Green finance in the slow lane

16 October 2019

Daniel Klier, Global Head of Sustainable Finance, HSBC

Attendees to New York Climate Week were treated to the city at its late-September finest – blue skies, warm sunshine, and a hint of fall colour creeping into the leaves of Central Park.

Unfortunately, the beauty of this backdrop did not inspire enough concrete action on climate change. For many, the overriding feeling will have been frustration.

There is no doubt that progress is being made on green and sustainable investment. We expect to see USD180–240 billion of green bond issuance by the end of 2019, significantly more than forecast in January.

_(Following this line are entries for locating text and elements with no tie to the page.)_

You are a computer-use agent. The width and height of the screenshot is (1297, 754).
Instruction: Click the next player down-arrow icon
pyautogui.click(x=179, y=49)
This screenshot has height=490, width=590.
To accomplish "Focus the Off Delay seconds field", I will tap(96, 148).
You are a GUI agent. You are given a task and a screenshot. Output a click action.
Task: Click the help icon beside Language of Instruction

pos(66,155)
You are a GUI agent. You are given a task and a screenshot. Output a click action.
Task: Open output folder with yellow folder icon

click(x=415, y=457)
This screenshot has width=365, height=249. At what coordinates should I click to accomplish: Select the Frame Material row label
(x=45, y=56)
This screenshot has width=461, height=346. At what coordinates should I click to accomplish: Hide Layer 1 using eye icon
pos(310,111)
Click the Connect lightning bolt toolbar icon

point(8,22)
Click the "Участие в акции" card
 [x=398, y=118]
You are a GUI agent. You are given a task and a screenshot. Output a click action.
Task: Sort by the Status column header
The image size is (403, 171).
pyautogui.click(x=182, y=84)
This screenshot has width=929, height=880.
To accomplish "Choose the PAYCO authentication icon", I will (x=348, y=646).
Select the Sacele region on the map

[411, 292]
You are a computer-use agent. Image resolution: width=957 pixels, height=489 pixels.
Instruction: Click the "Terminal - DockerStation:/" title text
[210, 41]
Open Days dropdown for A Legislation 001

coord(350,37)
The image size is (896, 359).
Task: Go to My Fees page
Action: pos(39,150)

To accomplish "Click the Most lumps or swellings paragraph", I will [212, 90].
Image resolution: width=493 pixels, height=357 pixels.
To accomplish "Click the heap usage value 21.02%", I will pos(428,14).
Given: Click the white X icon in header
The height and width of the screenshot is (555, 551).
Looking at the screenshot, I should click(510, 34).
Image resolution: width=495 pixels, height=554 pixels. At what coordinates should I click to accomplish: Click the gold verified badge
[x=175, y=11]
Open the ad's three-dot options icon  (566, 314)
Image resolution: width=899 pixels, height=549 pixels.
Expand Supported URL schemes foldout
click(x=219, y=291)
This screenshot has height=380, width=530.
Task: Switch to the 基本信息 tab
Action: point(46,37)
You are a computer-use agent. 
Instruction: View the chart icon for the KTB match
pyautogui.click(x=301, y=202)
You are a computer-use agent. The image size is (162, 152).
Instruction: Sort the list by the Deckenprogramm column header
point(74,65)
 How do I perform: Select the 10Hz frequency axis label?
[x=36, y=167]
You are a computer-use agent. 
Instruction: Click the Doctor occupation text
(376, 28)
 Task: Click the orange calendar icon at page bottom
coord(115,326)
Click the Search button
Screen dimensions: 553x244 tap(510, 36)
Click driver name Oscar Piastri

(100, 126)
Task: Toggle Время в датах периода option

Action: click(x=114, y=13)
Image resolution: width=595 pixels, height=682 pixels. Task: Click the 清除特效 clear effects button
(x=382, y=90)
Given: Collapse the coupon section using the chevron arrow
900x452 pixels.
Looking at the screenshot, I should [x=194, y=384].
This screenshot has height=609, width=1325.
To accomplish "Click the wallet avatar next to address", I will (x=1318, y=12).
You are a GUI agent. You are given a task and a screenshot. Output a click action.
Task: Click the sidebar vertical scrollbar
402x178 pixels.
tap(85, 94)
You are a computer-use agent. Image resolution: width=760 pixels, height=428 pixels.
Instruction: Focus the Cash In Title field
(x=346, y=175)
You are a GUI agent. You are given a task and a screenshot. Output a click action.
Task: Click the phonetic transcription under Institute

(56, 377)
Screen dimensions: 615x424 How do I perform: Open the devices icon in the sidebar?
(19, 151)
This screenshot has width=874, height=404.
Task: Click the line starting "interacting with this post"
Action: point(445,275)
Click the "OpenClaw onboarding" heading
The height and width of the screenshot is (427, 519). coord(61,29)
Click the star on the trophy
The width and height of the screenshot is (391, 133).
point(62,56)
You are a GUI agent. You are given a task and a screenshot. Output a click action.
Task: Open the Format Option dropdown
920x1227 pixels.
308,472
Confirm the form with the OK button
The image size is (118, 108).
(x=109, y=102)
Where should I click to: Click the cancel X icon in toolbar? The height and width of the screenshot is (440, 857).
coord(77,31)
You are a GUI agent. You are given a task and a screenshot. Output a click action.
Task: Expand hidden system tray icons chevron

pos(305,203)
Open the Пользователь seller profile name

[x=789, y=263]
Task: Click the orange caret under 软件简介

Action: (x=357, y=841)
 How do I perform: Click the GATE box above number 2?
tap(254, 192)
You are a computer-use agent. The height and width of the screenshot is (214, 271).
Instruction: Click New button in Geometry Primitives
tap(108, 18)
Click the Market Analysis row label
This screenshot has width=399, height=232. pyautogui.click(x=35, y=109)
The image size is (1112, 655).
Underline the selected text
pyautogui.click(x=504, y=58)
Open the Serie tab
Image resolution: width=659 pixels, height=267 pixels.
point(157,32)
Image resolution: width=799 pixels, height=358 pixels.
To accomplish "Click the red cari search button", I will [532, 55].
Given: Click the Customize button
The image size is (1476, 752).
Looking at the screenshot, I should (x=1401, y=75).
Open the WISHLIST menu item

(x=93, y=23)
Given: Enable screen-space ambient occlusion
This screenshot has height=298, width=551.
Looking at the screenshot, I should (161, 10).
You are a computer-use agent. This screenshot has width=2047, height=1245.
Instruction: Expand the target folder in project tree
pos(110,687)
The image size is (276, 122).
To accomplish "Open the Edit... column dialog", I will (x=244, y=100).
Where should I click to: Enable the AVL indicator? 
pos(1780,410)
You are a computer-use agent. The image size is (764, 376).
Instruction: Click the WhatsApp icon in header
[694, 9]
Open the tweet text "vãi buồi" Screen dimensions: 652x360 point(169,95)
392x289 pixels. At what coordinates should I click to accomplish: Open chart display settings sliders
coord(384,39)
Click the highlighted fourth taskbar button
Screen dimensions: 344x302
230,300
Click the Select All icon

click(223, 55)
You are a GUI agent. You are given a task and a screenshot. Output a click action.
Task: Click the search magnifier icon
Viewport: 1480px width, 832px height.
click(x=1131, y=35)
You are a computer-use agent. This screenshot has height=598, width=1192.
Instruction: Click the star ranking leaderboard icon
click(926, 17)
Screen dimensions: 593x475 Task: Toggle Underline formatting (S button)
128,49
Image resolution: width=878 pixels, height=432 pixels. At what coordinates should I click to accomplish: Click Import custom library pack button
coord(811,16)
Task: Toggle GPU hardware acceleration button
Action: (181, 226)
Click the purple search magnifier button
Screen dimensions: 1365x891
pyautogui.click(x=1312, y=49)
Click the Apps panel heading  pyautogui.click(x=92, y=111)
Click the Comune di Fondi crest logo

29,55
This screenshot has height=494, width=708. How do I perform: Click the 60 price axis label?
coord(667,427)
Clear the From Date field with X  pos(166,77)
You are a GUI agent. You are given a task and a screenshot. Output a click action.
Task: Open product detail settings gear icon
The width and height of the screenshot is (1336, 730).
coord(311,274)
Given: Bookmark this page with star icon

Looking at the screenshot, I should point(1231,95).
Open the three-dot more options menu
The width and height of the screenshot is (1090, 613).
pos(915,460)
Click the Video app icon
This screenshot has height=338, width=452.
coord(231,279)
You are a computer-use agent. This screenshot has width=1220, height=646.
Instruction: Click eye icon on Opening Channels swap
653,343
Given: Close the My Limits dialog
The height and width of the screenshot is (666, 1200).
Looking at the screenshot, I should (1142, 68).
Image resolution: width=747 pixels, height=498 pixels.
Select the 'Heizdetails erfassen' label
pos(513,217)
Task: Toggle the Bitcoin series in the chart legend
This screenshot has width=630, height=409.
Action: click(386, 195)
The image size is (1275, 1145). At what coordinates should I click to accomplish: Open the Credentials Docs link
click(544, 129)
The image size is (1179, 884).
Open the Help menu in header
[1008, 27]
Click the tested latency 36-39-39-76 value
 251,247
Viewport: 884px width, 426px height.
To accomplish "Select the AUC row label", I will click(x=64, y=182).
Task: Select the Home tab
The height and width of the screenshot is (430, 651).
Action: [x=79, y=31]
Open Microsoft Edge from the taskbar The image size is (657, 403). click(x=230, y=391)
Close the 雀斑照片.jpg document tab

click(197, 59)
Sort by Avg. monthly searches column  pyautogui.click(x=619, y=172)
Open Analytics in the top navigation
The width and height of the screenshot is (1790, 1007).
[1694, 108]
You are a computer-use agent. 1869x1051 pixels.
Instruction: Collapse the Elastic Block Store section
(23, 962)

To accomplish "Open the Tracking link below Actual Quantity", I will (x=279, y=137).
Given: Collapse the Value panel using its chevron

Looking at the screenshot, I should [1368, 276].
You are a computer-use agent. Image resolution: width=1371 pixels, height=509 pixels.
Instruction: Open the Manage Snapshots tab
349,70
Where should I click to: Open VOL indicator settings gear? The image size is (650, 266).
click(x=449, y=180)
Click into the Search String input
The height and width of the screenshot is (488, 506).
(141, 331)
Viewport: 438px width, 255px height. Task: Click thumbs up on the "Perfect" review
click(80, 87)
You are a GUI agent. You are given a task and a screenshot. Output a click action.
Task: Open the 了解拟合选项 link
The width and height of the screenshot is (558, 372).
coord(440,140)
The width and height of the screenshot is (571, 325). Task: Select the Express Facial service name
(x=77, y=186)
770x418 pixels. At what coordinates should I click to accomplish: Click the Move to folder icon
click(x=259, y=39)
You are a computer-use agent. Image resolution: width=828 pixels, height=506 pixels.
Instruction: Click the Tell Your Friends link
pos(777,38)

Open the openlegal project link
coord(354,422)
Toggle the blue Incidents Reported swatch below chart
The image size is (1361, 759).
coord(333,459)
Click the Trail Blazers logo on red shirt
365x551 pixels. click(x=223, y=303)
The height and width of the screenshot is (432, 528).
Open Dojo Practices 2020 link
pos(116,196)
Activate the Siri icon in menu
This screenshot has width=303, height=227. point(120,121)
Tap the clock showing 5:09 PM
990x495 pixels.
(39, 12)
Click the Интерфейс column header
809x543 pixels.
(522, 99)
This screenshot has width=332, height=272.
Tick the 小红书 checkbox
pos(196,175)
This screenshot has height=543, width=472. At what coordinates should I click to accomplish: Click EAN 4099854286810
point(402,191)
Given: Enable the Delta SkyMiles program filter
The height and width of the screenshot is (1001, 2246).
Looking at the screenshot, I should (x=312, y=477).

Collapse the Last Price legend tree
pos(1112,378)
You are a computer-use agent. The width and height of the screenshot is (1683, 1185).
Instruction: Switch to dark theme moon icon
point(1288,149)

Much of that issuance funds renewable energy projects, a core requirement for reducing carbon emissions. The long transition to a zero-carbon future has certainly begun.

New York Climate Week also saw several new commitments and initiatives from governments, financial institutions, and big businesses that will, for example, help fight the effects of drought, reduce plastic waste, and decarbonise supply chains.

In addition, it was the most senior debate on climate change to date, with participation from dozens of heads of state and chief executives from major corporations.

These are positive steps – but they are still small steps. We have to recognise that we are still not moving fast enough to solve the climate problem.

The week in New York highlighted three major shortcomings with our current approach.

First, despite record growth in the market, we are still far short of where we need to be on green and sustainable investment.

The gap is daunting. To keep the global temperature rise below two degrees Celsius, we need roughly USD6–8 trillion of investment per year by 2030. However, we estimate current total investment to be only USD1 trillion per year at the very best.

That money needs to flow into almost every economic sector to create substantial change in our growth model – power generation, transport, waste management, housing, and real estate. We’ve barely begun to look at areas where high carbon emissions are hard to abate, such as marine freight and air travel.

We’re also not seeing enough green investment in emerging economies, where missed opportunities now could lock in high emissions for decades to come.

New commitments and initiatives to solve these various sectoral problems are obviously welcome, but this raises the second major shortcoming: fragmentation.

By pledging a few hundred million here and there, we are only really nibbling away at the climate challenge, rather than striking at its heart. We need far more cooperation between financial institutions and participants in these various industries to unlock systematic investment, and a more coherent policy framework from governments to guide the transition.

Finally, perhaps the biggest source of frustration in New York (aside from the traffic) was the fact that we ended up discussing the same old barriers to green investment – a lack of disclosure from issuers and investors, inconsistent product definitions, mismatch of money supply and money demand – without finding ways to overcome them.

These barriers have been evident in the market for some time, and until they are dealt with we have no chance of hitting the ambitious green investment targets.

From now on, urgency should be our climate change watchword. Urgency to tackle emissions, to boost investment into green projects and to preserve our fragile ecosystems.

New York is famous for being a fast-paced town, but we need far more energy than was on display there last month.

Note: This is an edited version of an article that first appeared in the UK publication City AM on 4 October 2019.